Direction
Reproduce the records verbatim, from the first line through the line containing "Action: click(688, 284)", with both of those lines included.

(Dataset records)
=-=-=-=-=

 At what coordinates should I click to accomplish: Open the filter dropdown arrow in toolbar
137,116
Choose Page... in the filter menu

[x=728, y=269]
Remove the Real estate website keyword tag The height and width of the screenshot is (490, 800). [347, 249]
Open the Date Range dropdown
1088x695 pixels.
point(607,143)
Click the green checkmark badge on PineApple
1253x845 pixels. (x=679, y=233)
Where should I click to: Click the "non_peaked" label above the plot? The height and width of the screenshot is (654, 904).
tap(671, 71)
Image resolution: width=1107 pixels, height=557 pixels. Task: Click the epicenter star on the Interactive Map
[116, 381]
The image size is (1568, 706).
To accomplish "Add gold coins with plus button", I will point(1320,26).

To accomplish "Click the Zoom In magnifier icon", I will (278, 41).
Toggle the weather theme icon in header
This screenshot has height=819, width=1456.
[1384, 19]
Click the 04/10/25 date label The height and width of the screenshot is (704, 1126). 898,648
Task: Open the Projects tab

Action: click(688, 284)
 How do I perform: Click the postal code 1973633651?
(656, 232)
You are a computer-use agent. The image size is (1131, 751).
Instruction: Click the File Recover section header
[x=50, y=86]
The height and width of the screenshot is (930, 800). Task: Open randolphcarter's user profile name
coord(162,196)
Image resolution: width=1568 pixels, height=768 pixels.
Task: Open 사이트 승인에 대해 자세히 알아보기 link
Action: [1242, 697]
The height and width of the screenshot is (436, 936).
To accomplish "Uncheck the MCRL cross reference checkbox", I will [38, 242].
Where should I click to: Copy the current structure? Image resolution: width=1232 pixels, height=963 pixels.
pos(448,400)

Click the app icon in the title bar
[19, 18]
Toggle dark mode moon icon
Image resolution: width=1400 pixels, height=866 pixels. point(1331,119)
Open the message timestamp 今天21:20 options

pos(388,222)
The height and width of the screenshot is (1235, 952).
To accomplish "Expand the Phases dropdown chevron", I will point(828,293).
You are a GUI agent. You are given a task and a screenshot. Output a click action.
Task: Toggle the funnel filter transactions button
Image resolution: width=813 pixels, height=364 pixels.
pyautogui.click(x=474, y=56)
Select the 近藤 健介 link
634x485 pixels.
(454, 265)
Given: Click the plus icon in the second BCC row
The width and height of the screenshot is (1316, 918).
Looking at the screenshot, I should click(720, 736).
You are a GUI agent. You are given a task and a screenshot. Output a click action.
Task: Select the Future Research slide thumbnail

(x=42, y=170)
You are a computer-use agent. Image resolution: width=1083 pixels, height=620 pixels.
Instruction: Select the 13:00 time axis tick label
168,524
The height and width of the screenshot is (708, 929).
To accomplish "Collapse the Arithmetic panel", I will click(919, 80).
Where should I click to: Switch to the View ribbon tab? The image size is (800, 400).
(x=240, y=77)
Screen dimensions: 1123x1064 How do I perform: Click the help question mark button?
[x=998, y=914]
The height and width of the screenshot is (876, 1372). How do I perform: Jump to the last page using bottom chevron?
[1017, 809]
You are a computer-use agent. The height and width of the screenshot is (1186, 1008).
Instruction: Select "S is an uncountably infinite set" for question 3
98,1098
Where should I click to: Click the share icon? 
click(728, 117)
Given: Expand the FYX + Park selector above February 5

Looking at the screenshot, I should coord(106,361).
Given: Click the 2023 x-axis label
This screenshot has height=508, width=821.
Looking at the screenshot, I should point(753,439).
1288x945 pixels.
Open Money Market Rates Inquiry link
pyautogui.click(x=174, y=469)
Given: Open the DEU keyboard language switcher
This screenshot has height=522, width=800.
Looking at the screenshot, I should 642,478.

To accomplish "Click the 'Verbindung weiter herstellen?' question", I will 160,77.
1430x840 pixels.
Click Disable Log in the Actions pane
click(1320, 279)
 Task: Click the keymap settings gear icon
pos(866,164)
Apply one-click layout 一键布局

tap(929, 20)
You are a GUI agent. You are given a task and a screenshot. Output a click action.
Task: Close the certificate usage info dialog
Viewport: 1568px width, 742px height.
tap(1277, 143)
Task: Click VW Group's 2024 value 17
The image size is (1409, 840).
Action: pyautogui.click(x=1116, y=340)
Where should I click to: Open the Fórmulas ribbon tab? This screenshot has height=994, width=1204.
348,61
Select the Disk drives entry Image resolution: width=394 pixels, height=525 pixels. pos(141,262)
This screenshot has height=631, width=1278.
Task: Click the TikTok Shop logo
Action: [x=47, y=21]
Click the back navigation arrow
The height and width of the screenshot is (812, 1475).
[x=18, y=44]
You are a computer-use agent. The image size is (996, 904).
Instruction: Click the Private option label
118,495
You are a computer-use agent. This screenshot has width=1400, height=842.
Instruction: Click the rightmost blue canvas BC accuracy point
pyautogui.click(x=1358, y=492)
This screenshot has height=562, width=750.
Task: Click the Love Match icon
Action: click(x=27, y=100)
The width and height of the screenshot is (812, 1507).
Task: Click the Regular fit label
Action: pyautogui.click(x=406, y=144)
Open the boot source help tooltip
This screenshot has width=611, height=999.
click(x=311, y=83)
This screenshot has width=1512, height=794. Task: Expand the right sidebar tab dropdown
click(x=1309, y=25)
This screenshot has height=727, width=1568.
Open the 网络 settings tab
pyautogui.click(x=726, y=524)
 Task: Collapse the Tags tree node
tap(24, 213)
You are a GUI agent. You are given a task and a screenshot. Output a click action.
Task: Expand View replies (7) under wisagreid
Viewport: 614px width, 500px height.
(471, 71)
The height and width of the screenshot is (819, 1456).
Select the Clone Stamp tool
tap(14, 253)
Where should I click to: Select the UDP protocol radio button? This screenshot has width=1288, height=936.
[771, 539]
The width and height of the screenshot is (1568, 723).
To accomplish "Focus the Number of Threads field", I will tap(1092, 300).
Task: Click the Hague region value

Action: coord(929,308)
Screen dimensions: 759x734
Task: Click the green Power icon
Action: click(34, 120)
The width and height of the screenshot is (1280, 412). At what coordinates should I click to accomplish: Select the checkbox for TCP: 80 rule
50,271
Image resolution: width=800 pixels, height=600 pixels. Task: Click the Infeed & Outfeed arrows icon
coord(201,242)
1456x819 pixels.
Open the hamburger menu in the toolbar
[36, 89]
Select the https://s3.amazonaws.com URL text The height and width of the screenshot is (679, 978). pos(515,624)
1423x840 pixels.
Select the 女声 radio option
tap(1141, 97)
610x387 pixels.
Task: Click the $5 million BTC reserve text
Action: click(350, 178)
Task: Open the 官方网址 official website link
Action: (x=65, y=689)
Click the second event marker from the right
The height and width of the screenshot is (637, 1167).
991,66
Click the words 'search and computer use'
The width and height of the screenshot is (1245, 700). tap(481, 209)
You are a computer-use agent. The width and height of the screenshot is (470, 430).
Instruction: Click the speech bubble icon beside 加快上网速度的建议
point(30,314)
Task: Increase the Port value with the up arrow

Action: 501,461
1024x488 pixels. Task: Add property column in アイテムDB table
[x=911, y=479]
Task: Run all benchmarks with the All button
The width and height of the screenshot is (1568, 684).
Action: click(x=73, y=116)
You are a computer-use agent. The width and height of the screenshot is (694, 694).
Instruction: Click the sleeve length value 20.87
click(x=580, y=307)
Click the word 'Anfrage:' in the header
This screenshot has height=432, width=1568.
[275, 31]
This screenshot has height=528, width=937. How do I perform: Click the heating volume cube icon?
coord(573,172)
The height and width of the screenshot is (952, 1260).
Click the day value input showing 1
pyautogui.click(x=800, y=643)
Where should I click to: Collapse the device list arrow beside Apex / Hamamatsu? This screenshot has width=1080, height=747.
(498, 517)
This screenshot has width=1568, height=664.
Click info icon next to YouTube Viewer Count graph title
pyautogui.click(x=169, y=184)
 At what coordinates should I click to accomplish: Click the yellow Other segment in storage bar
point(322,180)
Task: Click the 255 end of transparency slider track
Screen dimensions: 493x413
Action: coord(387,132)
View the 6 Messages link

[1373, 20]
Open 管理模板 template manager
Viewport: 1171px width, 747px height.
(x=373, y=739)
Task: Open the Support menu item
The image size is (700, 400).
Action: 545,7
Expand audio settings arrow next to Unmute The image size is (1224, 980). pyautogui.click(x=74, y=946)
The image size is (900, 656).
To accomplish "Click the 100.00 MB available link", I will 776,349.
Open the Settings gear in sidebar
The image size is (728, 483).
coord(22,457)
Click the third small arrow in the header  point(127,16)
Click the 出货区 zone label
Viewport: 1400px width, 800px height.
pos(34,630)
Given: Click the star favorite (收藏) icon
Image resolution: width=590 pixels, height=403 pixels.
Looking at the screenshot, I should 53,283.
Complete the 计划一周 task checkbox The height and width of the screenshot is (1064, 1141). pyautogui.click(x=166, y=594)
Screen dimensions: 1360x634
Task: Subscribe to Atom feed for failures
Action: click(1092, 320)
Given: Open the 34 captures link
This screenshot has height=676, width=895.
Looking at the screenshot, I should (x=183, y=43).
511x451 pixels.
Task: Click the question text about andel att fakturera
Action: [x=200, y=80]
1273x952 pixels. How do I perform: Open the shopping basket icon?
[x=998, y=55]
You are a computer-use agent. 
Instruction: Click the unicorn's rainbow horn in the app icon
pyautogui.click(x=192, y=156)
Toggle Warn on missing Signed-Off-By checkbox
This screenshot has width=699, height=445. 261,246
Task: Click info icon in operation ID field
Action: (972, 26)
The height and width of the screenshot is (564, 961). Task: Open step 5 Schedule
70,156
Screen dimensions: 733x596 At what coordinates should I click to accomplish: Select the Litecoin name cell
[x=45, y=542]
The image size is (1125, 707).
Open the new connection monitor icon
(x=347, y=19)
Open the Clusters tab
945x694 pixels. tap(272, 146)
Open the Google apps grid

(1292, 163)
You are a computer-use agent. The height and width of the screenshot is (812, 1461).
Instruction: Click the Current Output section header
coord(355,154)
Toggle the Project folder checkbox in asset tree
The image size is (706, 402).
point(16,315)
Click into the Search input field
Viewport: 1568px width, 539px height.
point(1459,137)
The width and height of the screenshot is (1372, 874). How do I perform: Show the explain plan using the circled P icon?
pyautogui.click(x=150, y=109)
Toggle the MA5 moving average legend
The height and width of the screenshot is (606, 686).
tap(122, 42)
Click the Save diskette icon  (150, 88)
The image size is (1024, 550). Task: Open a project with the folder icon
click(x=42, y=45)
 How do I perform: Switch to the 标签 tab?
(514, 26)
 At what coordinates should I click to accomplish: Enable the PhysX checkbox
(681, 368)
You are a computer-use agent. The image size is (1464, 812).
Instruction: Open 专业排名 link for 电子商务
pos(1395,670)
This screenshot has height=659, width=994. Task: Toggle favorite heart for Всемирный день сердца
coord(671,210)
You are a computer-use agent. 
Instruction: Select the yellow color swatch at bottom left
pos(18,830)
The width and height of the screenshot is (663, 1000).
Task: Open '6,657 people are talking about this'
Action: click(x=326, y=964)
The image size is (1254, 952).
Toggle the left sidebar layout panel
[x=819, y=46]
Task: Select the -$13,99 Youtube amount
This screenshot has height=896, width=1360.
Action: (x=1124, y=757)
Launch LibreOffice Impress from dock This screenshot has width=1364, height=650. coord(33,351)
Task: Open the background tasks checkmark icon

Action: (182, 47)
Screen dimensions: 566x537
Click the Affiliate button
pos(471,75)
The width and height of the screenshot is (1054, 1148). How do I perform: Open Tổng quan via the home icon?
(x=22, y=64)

=-=-=-=-=

Written solution
 At what coordinates should I click to accomplish: Open the filter dropdown arrow in toolbar
137,116
Choose Page... in the filter menu

[x=728, y=269]
Remove the Real estate website keyword tag The height and width of the screenshot is (490, 800). [347, 249]
Open the Date Range dropdown
1088x695 pixels.
point(607,143)
Click the green checkmark badge on PineApple
1253x845 pixels. (x=679, y=233)
Where should I click to: Click the "non_peaked" label above the plot? The height and width of the screenshot is (654, 904).
tap(671, 71)
Image resolution: width=1107 pixels, height=557 pixels. Task: Click the epicenter star on the Interactive Map
[116, 381]
The image size is (1568, 706).
To accomplish "Add gold coins with plus button", I will point(1320,26).

To accomplish "Click the Zoom In magnifier icon", I will (278, 41).
Toggle the weather theme icon in header
This screenshot has height=819, width=1456.
[1384, 19]
Click the 04/10/25 date label The height and width of the screenshot is (704, 1126). 898,648
Task: Open the Projects tab

Action: click(688, 284)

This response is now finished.